L'adtech tax de la curation est prohibitif : jusqu'à 75% de commission, selon un test

L'adtech tax de la curation est prohibitif : jusqu'à 75% de commission, selon un test La réconciliation financière faite entre un trading desk et un éditeur de presse français a aussi montré que la plateforme la plus chère est celle qui a délivré les meilleurs résultats pour une campagne de branding.

Un trading desk respecté du marché et un important groupe de presse français ont ensemble voulu comparer les montants des commissions facturées par les intermédiaires technologiques sur le marché programmatique pour une même campagne de branding. Nous vous présentons les détails de leur analyse.

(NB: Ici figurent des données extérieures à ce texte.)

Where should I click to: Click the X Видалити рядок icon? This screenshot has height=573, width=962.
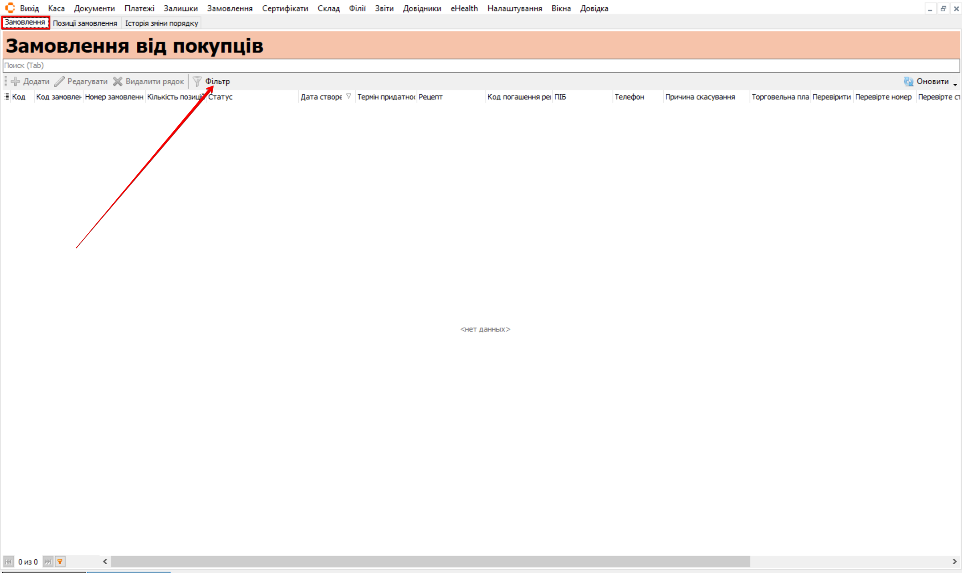(118, 81)
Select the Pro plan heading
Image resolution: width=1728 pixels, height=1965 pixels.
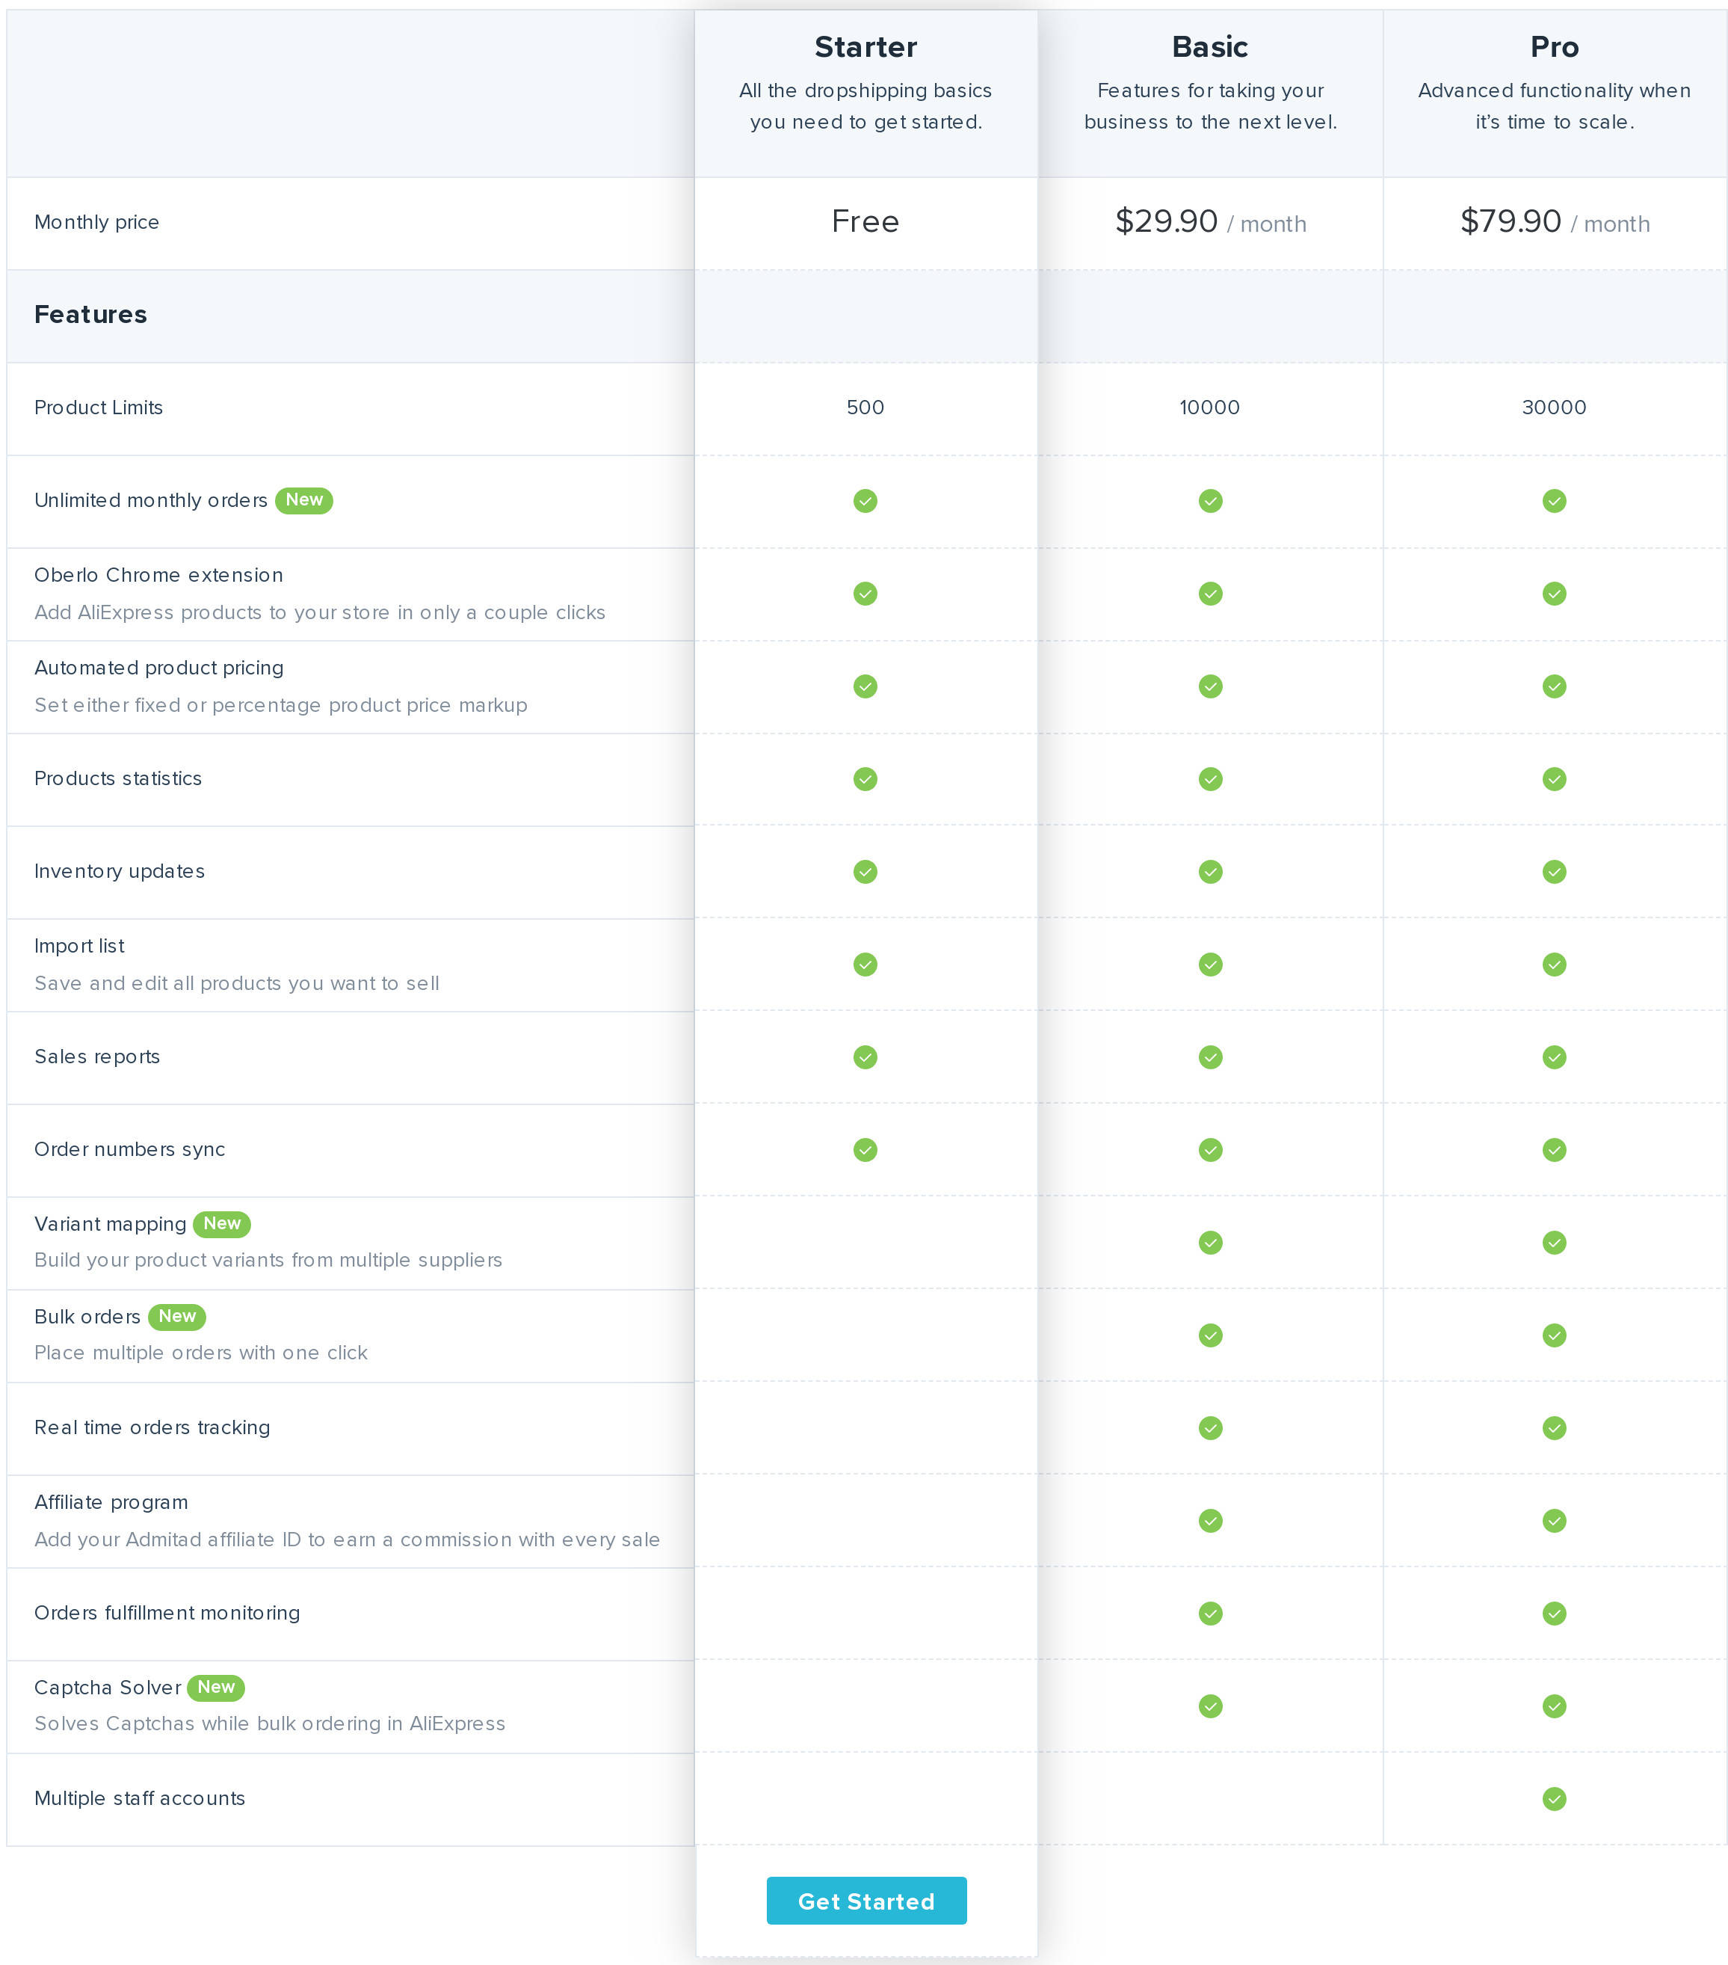1553,47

L’annonceur est un constructeur automobile. La campagne était une activation vidéo, réalisée en fin d’année 2025. Pour établir sa comparaison, le trading desk en question a toujours ciblé le même inventaire, celui de l’éditeur partenaire du test. Pour établir le montant de la commission restée en chemin, entre les mains des intermédiaire technologiques, le trading desk et l’éditeur ont procédé à une réconciliation financière avec, du côté du trading desk, les budgets investis pour l’activation de la campagne, et du côté de l’éditeur, les recettes entrées vraiment dans sa poche.

Les tests ont été menés sur quatre SSP différents et trois modes d’achat ont été comparés : en direct avec l’éditeur, où, sans surprise, ce dernier récupère 100% des budgets investis par l’annonceur ; sur l’open RTB, avec la définition d’un cadre de diffusion exclusif à ce même éditeur ; et via les plateformes de curation de trois de ces SSP, toujours avec le même cadre de diffusion (100% sur ce même éditeur).

Résultats des courses : la déperdition observée sur l’open RTB a été de 35% maximum, ce qui est qualifiée de "positif" ; en revanche, sur la curation, l’adtech tax a varié entre 35% et près de… 75% ! Mais ce n’est pas tout. "Le plus marquant dans cette analyse n’est pas seulement cette marge astronomique observée chez un des SSP proposant la curation, mais le fait que ce dernier ait fourni les meilleures performances à la campagne (en termes de nombre d’impressions, de taux de complétion, de visibilité et d’attention)", nous explique le professionnel responsable de ces tests du côté buy side.

Ces tests révèlent que là où les performances de la campagne sont les meilleures pour l’annonceur, la configuration est la plus tueuse de valeur pour l’éditeur. "Dans le cadre de ces tests, l’intermédiaire technologique coûtant le plus cher maîtrise de fait mieux l’inventaire de l’éditeur que l’éditeur lui-même car il a été capable d’identifier les emplacements répondant au mieux à nos objectifs", poursuit notre expert.

Comment expliquer un tel paradoxe alors que l’inventaire ciblé était, au fond, le même ? "La leçon que nous pouvons tirer de cette analyse est qu’en s’ouvrant aux différents SSP via le header bidding, les éditeurs ont finalement permis à ces plateformes de maîtriser en profondeur leurs inventaires au point de fournir de meilleures performances", conclut-il.